### Excerpted data:
********
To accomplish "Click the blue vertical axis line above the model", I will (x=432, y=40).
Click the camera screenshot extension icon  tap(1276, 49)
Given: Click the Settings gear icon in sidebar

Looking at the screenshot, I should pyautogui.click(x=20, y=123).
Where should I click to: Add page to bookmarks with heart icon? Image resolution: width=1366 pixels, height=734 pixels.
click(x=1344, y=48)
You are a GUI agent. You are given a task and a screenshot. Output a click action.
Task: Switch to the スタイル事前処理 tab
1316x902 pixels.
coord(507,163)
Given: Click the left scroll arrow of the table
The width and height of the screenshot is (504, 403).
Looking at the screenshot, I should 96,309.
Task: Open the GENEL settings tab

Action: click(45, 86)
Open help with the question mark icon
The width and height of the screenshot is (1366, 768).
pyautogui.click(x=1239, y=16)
********
Rewrite the rows above, replacing each "icon" with "button" and leaving everything else unchanged.

To accomplish "Click the blue vertical axis line above the model", I will (x=432, y=40).
Click the camera screenshot extension button  tap(1276, 49)
Given: Click the Settings gear button in sidebar

Looking at the screenshot, I should pyautogui.click(x=20, y=123).
Where should I click to: Add page to bookmarks with heart button? Image resolution: width=1366 pixels, height=734 pixels.
click(x=1344, y=48)
You are a GUI agent. You are given a task and a screenshot. Output a click action.
Task: Switch to the スタイル事前処理 tab
1316x902 pixels.
coord(507,163)
Given: Click the left scroll arrow of the table
The width and height of the screenshot is (504, 403).
Looking at the screenshot, I should 96,309.
Task: Open the GENEL settings tab

Action: click(45, 86)
Open help with the question mark button
The width and height of the screenshot is (1366, 768).
pyautogui.click(x=1239, y=16)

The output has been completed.